> _Problem requirements_: Reproduce the data below without any change, from the line containing "You are a GUI" through the end of the data, both included. Leave the pictures out.

> _Dataset excerpts_:
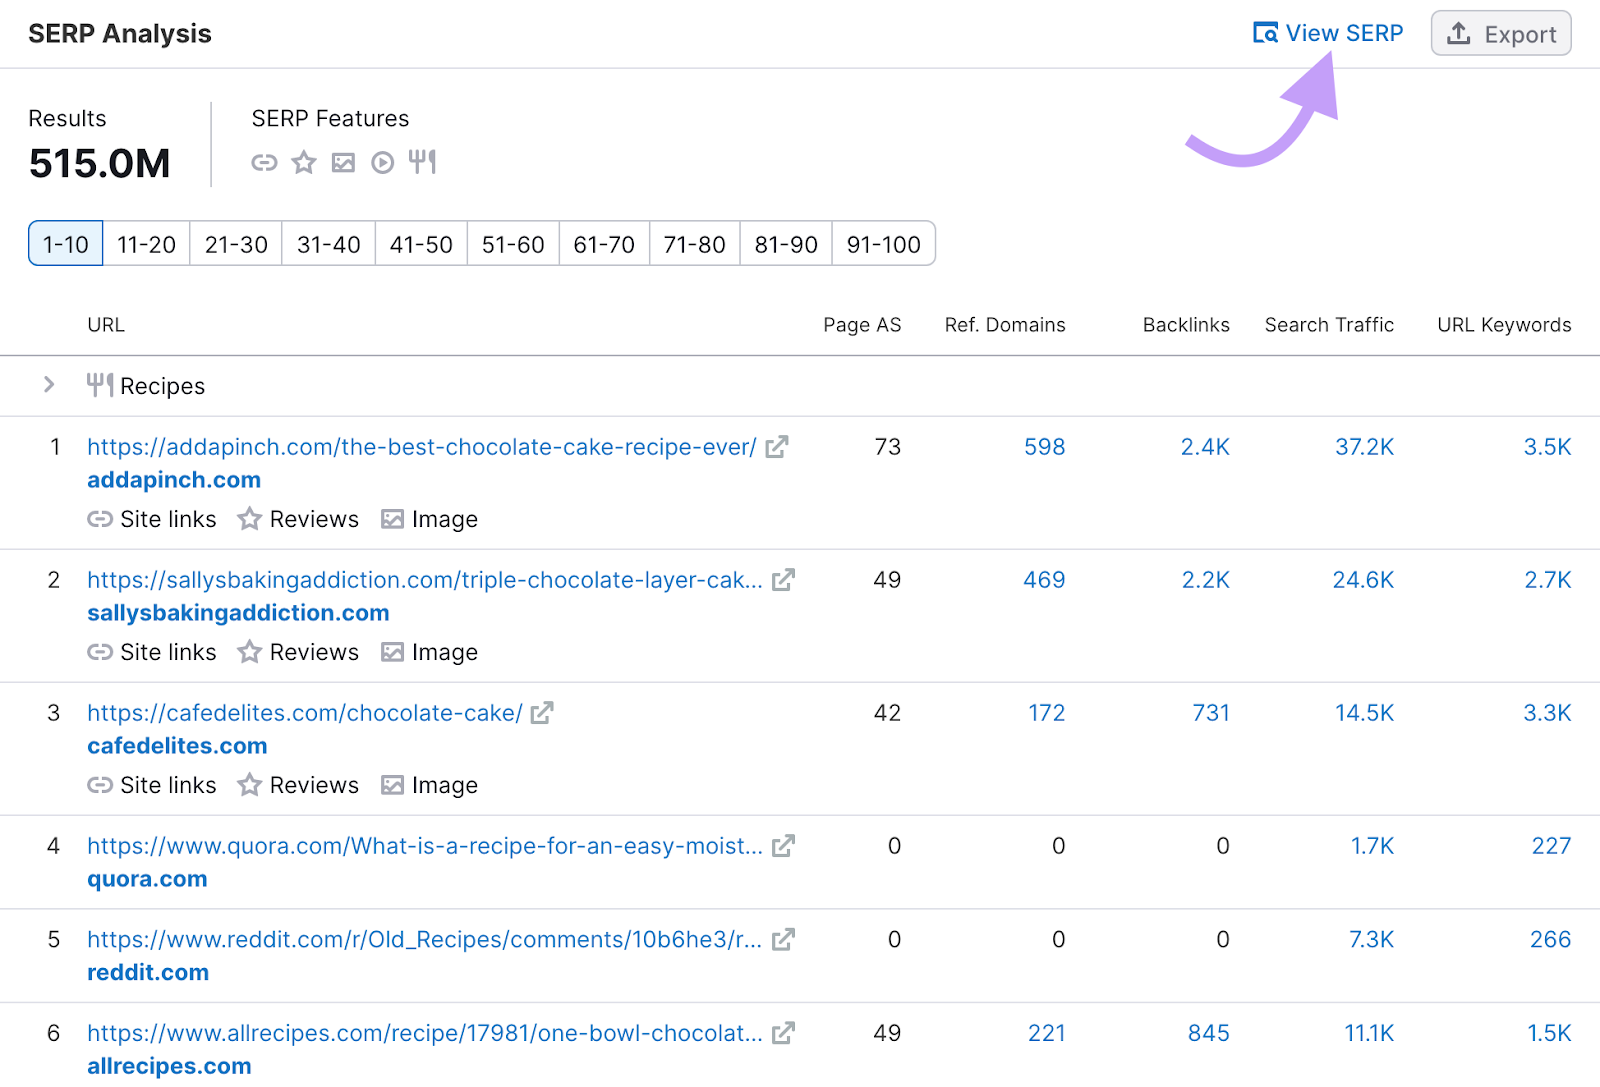The width and height of the screenshot is (1600, 1087).
Task: Click the Export button
Action: pyautogui.click(x=1500, y=33)

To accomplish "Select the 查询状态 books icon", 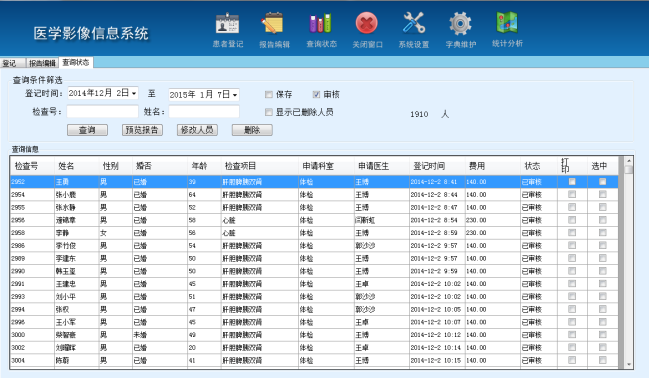I will [320, 24].
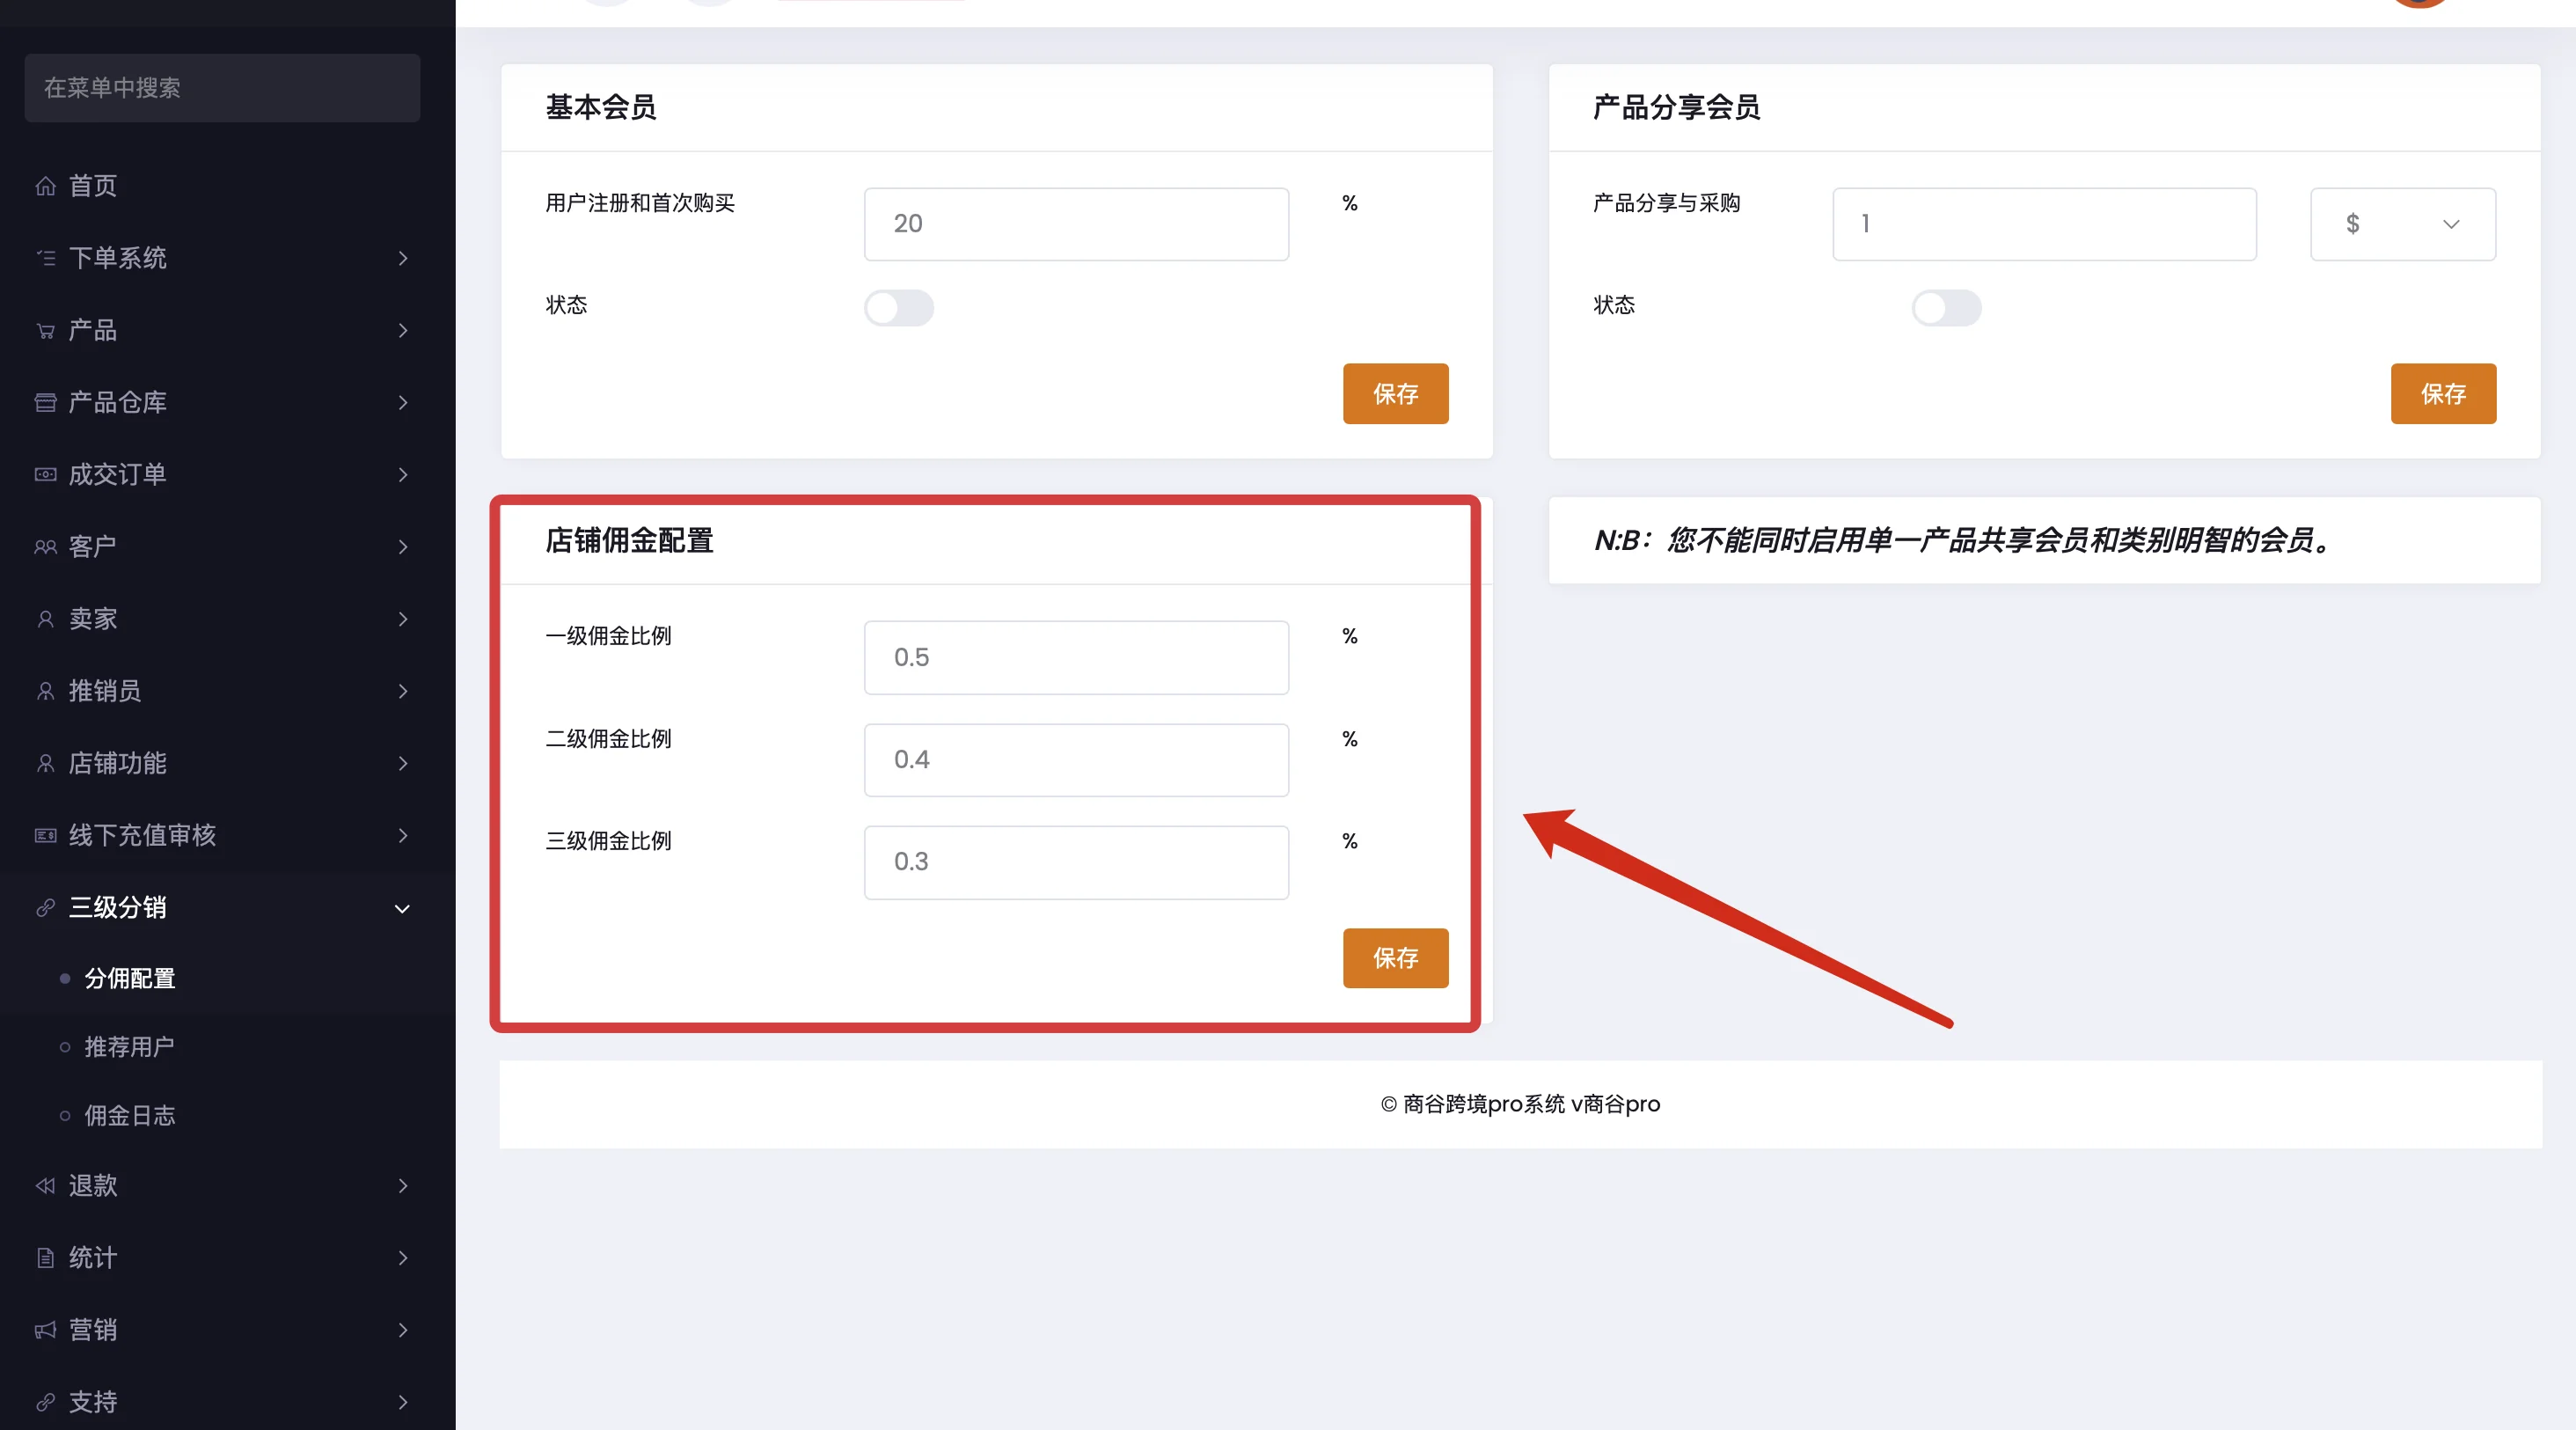Click the refund icon next to 退款
This screenshot has height=1430, width=2576.
click(45, 1186)
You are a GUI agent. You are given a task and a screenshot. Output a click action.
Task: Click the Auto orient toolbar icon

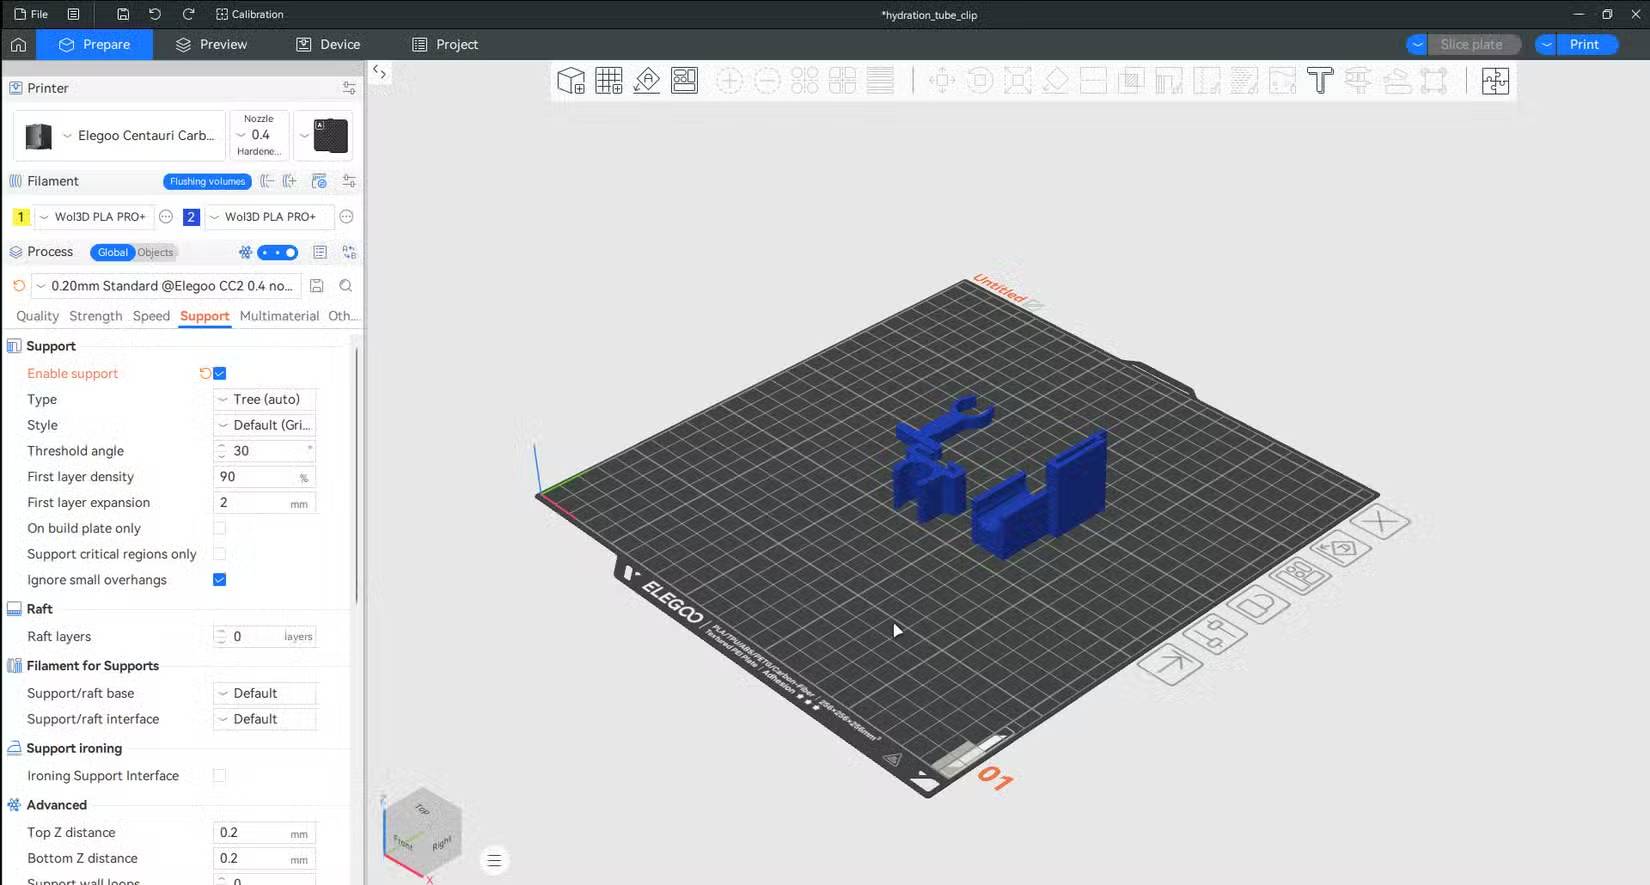pos(647,81)
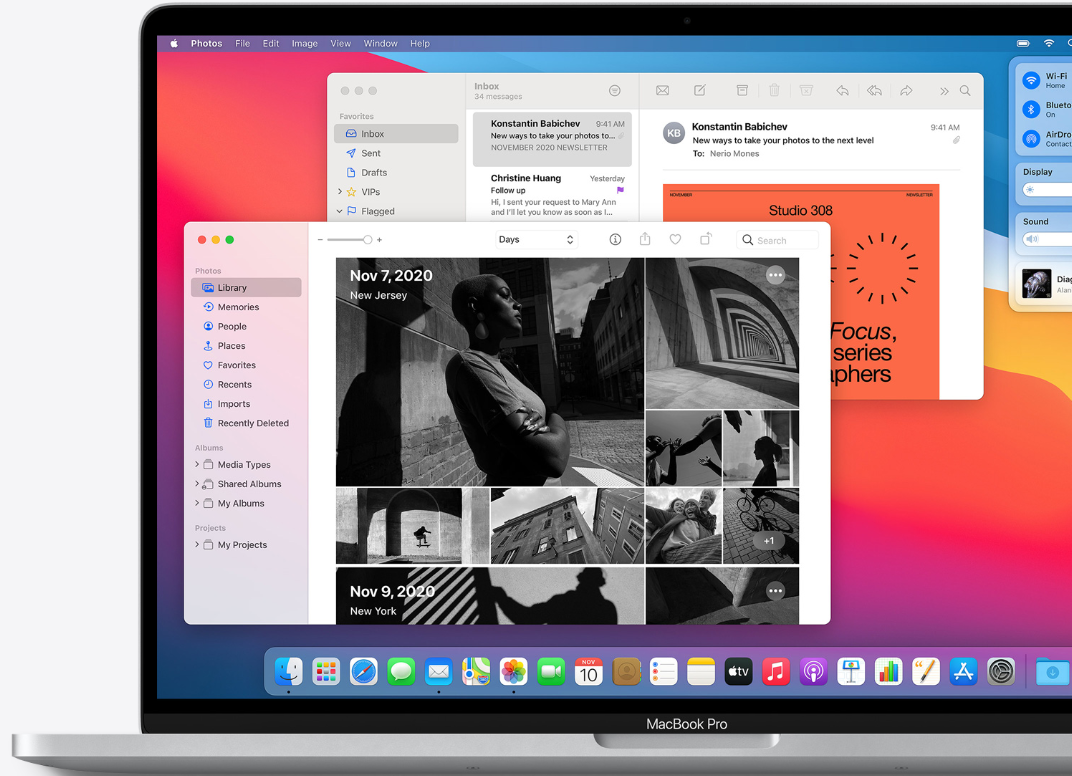Toggle AirDrop in Control Center
Image resolution: width=1072 pixels, height=776 pixels.
(1031, 139)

> _Result_:
You are a GUI agent. You are given a task and a screenshot. Output a click action.
Task: Click the Auto orient toolbar icon

pos(647,81)
Toggle AirDrop in Control Center
Image resolution: width=1072 pixels, height=776 pixels.
(1031, 139)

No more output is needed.